Applied economics research seminar: Caught between cultures
Issued: Fri, 15 Nov 2019 16:36:00 GMT
Date: Wednesday 27 November 2019
Time: 3pm - 4:30pm
Venue: Main Building Room 540A
Category: Academic events
Audience: Academic staff and doctoral students
Professor Helmut Rainer of the University of Munich will present his research entitled 'Caught between Cultures: Unintended Consequences of Improving Opportunity for Immigrant Girls' at Adam Smith Business School on Wednesday 27 November 2019.

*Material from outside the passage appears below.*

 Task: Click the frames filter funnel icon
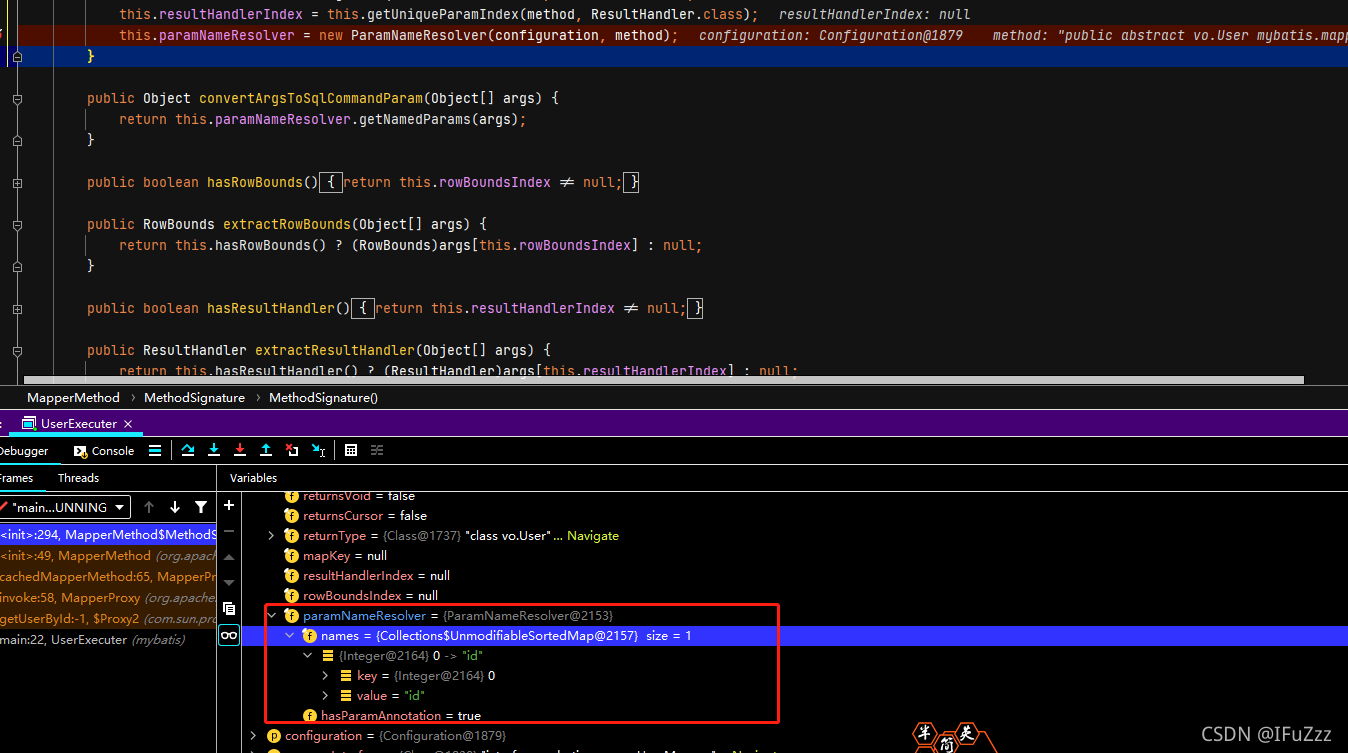tap(201, 507)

What happens when immigrant girls are given increased opportunities to integrate into the workplace and society, but their parents value more traditional cultural outcomes? Building on Akerlof and Kranton's identity framework (2000), we construct a simple game-theoretic model which shows how expanding opportunities for immigrant girls can have the unintended consequence of reducing their well-being, since identity-concerned parents will constrain their daughter's choices. The model can explain the otherwise puzzling findings from a reform which granted automatic birthright citizenship to eligible immigrant children born in Germany after January 1, 2000. Using survey data we collected in 57 schools in Germany and a difference-in-discontinuities design, we find that citizenship lowers measures of life satisfaction and self esteem for immigrant girls. This is especially true for Muslim immigrants, where cultural identity is particularly salient. While birthright citizenship raises educational aspirations for immigrant girls, it also results in disillusionment where they believe their chances of achieving these goals are lower. Consistent with the model, parental investments in immigrant daughters' schooling drops and the perceived odds of having to forgo a career for family rise. We further find that immigrant girls granted birthright citizenship feel less integrated into German society and are less likely to participate in after-school social activities with natives. In contrast, immigrant boys experience, if anything, an improvement in well-being and little effect on the other margins we measure. Taken together, the findings point towards immigrant girls being pushed by parents to be the keepers of traditional culture, whereas boys are allowed to take advantage of the opportunities that come with citizenship. Alternative models can explain some, but not all, of our findings.
Helmut is a Professor of Economics at the University of Munich and the Director of the ifo Center for Labor and Demographic Economics. His research interests are in family economics, labor economics, and applied microeconomics. Helmut has had publications in the European Economic Review, Journal of Labor Economics, Journal of Population Economics and Journal of Economic Behavior & Organization.